When I was her age, I was still new to Minnesota, separated from what remained of my family, feeling I would never belong anywhere. It wouldn’t help to tell Ellie any of that. When-I-was-your-age stories invariably fail to pierce the walls and barriers and defense systems of troubled kids who think all adults are, if not the enemy, at least useless civilians.
“Look,” I said, “there seem to be things in your life that need straightening out, but I don’t think the underside of a bridge is the place to do it. So why don’t you come with me, okay?”
She sniffed loudly. “I slept with him because I didn’t like him. And I wanted to change things.”
“I don’t understand,” I said.
“Ainsley doesn’t, either,” she said quietly. “I… I like girls.”
“Oh,” I said.
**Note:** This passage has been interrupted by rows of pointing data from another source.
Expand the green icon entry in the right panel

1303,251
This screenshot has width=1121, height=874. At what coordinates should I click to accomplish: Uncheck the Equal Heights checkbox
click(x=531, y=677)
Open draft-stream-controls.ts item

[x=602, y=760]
This just in from left field. “That’s all right.”
Angry tears stood in Ellie’s eyes as she stared me down. “All right for who?” she demanded. “For you? Some cop in Minneapolis?”
As if her rage had freed her, Ellie jumped.
And I did, too.
If it had been January, the river at its most frigid, my decision might have been different. Or maybe I would’ve stayed where I was if I’d done everything right, instead of making Ellie talk about her problems and getting her upset enough to jump.
Or maybe I was lying to myself when I called it a decision. I don’t really remember thinking anything. When I let go, that is. In between the time when I realized I had really let go of the framework and the time I hit the water, I thought of several things in very quick succession. The kid on the bank with his ridiculous pretend fishing pole. My brother, holding my head under the water in a trough when I was five.
Last of all, I thought of Shiloh.
I learned something that day that I’d only thought I’d known: the river you stick your feet in on a summer’s day, with a little shiver at its coldness even in June, is not the same river God throws at your body when you fall from even a moderate height. I felt almost as if I’d hit a sidewalk; the impact was so jarring I bit my tongue, drawing blood.